* [Work item] Write the next part of the album review of Beck Zegans's Engraving of Armor, picking up after its last paragraph.

* [Reading passage]
________________

Album Review: Beck Zegans – Engraving Of Armor

Beck Zegans has lived in Ridgewood for seven years, playing guitar in Palehound and writing her own songs on the side, the kind that kept their distance. Engraving of Armor, her debut solo LP on Exploding in Sound, is where she drops the distance.

The drum on I Want You was tracked slow and then sped back up, so it lands a fraction off from anything a person would play, machine-like and faintly uncanny. Zegans lets the verses simmer over it, holding back, and then the chorus detonates into something far noisier and bolder than what came before. Warm, raspy vocals knotted into fuzz guitars. Beautiful and heavy in the same breath, and that combination is hard to fake.

That pulse is how the whole record was built. Each of the nine songs started as a home demo, guitar and voice over a drum loop, and the mechanical heartbeat under everything never lets up. Writing to loops was new for Zegans, and you can hear her learning what the constraint does, the way it holds time steady while the guitars distort and the feeling underneath refuses to stay still.

The frankness is the thing. It came out of the pandemic, when she got angrier and started reaching for angrier music and decided to quit hiding inside metaphor. She wanted, in her words, to be “pretty frank,” and she is, all over this. The older material hid more. Now she just says it. The wanting, the urge to bolt the second something good shows up. That bluntness is what makes the record land, cathartic without once softening its own edges.

The city is everywhere in these songs. Rivers of beautiful trash, in her phrase, where everyone keeps hiding from what they want too badly, which is New York’s whole trick, enough distraction on hand to keep the want at arm’s length. She never turns on it, though. She loves the place the worn-out way you love something that keeps flattening you.

________________

* [Provided information]
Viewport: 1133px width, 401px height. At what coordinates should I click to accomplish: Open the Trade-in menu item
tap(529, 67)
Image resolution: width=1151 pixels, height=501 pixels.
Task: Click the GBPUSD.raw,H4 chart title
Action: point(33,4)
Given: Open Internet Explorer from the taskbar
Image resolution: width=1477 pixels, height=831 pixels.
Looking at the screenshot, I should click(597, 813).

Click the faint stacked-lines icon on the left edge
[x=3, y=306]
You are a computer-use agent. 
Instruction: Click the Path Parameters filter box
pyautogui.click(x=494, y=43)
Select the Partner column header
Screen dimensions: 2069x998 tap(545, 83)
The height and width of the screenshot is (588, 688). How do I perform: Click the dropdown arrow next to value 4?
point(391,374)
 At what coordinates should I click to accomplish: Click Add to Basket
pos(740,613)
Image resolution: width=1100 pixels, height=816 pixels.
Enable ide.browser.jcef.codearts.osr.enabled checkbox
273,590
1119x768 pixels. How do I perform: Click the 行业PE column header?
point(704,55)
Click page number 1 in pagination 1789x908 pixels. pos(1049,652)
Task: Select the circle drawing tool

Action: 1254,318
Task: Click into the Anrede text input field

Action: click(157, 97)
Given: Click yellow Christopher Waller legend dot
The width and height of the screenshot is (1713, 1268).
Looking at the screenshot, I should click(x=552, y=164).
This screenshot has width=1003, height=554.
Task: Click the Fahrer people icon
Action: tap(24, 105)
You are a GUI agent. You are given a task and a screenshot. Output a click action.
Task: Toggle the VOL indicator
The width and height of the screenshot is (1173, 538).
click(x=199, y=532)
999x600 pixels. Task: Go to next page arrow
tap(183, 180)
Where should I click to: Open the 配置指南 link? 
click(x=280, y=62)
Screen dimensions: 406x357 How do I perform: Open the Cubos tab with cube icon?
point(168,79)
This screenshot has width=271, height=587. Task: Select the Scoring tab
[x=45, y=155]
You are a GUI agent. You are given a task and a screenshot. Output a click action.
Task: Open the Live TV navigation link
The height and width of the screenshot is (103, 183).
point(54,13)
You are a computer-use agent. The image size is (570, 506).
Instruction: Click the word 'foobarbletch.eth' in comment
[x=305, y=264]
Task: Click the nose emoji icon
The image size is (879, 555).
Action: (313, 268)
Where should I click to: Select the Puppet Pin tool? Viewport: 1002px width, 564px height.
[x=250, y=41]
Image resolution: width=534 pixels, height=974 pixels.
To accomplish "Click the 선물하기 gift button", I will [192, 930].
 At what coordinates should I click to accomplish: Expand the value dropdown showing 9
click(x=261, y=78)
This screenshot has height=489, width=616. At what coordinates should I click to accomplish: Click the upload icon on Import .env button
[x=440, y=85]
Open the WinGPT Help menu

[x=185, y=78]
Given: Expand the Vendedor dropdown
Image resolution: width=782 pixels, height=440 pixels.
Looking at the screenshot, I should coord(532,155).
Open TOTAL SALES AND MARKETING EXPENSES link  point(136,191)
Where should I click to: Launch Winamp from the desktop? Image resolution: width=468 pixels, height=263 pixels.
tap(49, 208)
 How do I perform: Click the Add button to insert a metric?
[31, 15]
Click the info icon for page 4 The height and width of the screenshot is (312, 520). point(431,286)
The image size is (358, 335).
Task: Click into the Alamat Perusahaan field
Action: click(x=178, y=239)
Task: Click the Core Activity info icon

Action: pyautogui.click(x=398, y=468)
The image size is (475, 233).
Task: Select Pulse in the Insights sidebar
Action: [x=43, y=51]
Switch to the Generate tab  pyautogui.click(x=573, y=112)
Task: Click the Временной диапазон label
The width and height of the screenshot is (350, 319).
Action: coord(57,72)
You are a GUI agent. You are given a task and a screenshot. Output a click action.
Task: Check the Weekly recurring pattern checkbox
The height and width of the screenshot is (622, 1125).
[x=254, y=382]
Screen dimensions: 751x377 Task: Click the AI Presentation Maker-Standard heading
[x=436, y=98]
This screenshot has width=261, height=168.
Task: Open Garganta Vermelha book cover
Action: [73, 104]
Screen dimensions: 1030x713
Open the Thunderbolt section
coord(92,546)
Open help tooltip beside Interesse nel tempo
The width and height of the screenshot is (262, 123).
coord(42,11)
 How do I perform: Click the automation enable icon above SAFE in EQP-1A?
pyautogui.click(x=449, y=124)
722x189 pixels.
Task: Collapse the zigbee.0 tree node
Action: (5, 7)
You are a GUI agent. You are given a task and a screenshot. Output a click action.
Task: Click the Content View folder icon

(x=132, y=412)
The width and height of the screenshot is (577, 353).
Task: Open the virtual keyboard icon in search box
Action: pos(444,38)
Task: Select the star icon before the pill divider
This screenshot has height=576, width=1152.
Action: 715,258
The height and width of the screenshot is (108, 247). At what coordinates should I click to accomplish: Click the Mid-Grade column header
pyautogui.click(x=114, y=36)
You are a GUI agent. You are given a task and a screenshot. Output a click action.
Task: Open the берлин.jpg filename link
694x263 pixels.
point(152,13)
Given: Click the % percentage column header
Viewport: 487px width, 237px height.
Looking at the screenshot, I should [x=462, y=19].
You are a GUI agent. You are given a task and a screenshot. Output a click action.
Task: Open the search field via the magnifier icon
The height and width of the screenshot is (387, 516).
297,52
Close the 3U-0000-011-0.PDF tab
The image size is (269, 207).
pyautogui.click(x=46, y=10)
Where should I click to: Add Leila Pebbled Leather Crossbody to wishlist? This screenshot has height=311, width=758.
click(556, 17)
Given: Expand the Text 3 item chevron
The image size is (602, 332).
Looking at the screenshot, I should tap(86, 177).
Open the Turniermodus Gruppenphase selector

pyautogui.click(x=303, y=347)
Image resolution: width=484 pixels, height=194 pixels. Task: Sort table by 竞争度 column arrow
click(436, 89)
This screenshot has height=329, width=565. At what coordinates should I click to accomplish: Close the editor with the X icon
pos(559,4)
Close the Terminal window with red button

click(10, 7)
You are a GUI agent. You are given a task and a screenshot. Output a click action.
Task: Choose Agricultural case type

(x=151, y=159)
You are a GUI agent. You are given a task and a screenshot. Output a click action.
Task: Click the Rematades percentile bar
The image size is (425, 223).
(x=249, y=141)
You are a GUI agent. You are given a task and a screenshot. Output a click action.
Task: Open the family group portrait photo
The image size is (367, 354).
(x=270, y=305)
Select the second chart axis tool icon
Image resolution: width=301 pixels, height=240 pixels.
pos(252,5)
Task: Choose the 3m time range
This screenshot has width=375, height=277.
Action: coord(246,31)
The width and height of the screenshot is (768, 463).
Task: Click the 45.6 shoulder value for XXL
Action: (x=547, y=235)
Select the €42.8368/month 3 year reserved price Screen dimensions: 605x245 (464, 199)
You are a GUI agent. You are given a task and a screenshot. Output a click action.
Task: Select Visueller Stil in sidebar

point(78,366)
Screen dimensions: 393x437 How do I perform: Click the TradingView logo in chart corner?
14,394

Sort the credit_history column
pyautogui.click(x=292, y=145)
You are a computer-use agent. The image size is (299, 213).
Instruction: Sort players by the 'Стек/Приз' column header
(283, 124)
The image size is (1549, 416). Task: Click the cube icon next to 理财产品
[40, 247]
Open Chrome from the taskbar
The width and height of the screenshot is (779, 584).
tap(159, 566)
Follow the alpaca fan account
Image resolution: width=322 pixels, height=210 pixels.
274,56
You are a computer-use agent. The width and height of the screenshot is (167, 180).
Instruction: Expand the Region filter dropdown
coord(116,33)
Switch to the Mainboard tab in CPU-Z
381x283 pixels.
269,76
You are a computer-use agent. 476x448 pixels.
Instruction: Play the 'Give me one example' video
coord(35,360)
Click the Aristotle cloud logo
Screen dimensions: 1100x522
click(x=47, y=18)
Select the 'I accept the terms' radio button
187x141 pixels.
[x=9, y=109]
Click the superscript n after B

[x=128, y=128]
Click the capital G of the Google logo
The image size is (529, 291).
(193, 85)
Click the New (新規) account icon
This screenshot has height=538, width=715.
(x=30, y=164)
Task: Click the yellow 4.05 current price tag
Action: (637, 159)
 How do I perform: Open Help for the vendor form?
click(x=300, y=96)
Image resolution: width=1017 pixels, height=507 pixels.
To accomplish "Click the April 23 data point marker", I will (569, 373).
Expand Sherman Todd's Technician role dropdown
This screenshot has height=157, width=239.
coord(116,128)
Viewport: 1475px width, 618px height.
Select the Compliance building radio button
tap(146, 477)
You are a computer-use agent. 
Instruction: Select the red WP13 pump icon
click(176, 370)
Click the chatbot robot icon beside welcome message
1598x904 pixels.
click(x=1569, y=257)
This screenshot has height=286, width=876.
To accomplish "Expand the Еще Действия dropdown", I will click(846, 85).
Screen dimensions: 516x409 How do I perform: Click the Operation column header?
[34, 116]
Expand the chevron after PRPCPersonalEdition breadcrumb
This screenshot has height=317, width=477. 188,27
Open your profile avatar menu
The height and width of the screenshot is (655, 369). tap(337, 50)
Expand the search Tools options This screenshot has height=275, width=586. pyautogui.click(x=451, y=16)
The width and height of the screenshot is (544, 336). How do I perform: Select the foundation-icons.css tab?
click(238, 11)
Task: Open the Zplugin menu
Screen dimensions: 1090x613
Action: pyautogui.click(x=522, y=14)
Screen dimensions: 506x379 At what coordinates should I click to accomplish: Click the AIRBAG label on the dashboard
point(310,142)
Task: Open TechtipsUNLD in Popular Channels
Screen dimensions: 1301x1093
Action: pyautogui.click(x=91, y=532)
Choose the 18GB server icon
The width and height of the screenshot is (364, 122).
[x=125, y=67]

________________

* [Task response]
When You Were In My Bed opens almost as a chant, hushed and a little haunted, then gathers the drums and guitars into a full crescendo before peeling everything back to that bare opening for the final chorus. A deliberate first move. The armour coming off here, not going back on.

Love in the End Times she calls a love song with a bit of apocalypse in it, and it earns the description. Wide open, shimmering, a synth bubbling just beneath to give it that lit-from-below glow. The vocal carries real despair and still won’t let go of the one thread keeping it afloat. The chorus opens something instead of closing it.

On Riddle, the synth that only murmured under Love in the End Times finally breaks the surface, three minutes that won’t sit still, scattered into a kaleidoscopic swirl. El Kempner of Palehound plays lead, and the track is restless and unsettled the whole way through. Kempner comes back for Woods, which starts with Zegans finding a way out of the fog and climbs through layered riffs toward something like weight lifting off. Then the guitars at the end turn dissonant and stay there. That noise is the internal kind, the sort that won’t resolve, and the song is honest enough to leave it sitting unresolved.

A year went into it, three sets of hands. Zegans brought the demos to Alex MacKay (Cutouts, Nation of Language) for bass and synths, then Julian Fader (Remember Sports, Ava Luna) tracked drums. All three share the production credit, and they worked song by song, pulling each one apart and rebuilding it as its own contained world rather than a slot in a sequence.

Zegans never hands you the tidy resolution. She sits inside the tension and lets the contradictions stand, the wanting tangled up with the urge to run from it, and the music does the same, steady drums underneath guitars coming apart on top. This is the rare debut that already sounds like someone who knows exactly what she’s doing. The drums hold their line to the end. Somewhere over the top of them, the armour comes off, and she leaves it where it falls.

Engraving of Armor is out now via Exploding in Sound Records.